For years, it’s always amazed me how we can buy a weird fruit from China at the local Albertson’s in Ruidoso as we can an apple from El Paso. The cost of shipping and moving goods around the world has been incredibly subsidized with the protection and wars and investments our government has channeled towards the Middle East in order to help keep the price of oil down (I guess that’s why we’ve been in there for all these decades, right?).

This model, this paradigm, this entire globalized economy is changing. I’m not sure yet what that means. It will probably mean yet more inflationary forces for the next few years but longer-term it will probably be amazing for the US economy as we will unleash new robotics, software, app and other technological revolutions that will make our domestic supply chains and distribution chains and retail business models ever more efficient and profitable. But that new secular trend will take at least a year or two to kick in. And it will take another two or five years to start affecting the economy in good ways.

# RECORDS SHOWN:
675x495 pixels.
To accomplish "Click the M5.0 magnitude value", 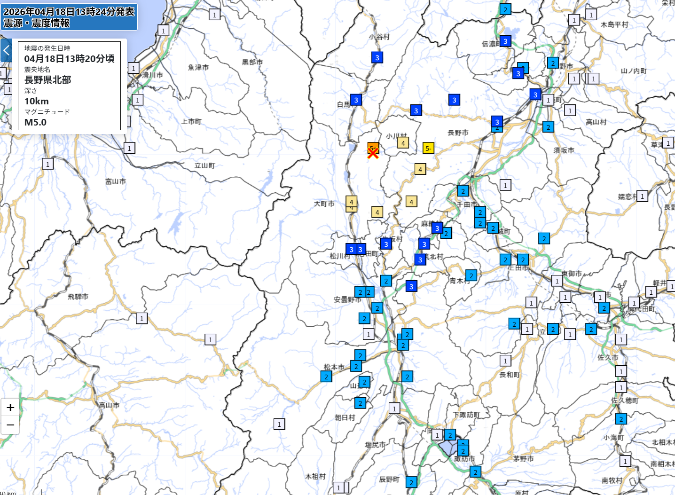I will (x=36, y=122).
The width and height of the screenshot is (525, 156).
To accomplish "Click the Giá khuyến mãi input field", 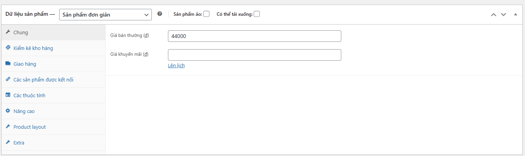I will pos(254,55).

...

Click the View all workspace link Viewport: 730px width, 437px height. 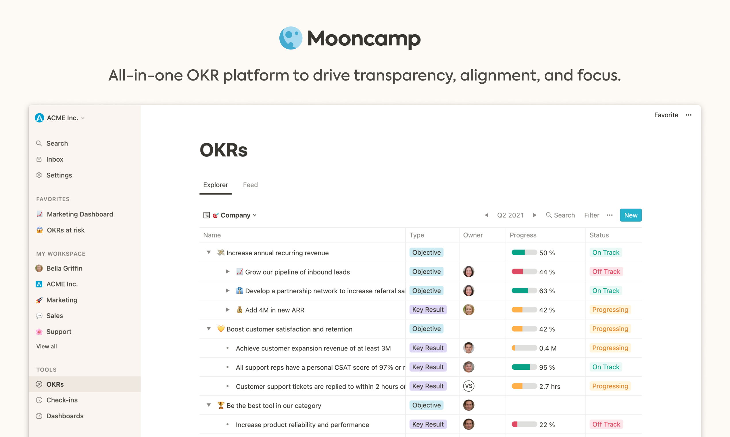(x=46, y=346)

# STATED PROBLEM A:
Do these statements agree with the globalization excerpt above? Answer yes or no for each, and quote the deciding words of the excerpt exactly.
(i) The writer thinks the change will probably bring more inflationary forces over the next few years.
(ii) The writer already knows what the change in the globalized economy means.
(iii) The writer expects the new secular trend to take at least a year or two to kick in.
# STATED PROBLEM B:
What does the globalization excerpt above say in answer to each of these questions?
(i) In which town is the local Albertson’s?
(ii) Toward what region has the government channeled protection, wars and investments?
(iii) How much more time will it take for the trend to start affecting the economy in good ways?

# TASK RESULT A:
(i) Yes: "It will probably mean yet more inflationary forces for the next few years"
(ii) No: "I’m not sure yet what that means."
(iii) Yes: "that new secular trend will take at least a year or two to kick in"

# TASK RESULT B:
(i) Ruidoso
(ii) The Middle East
(iii) Another two or five years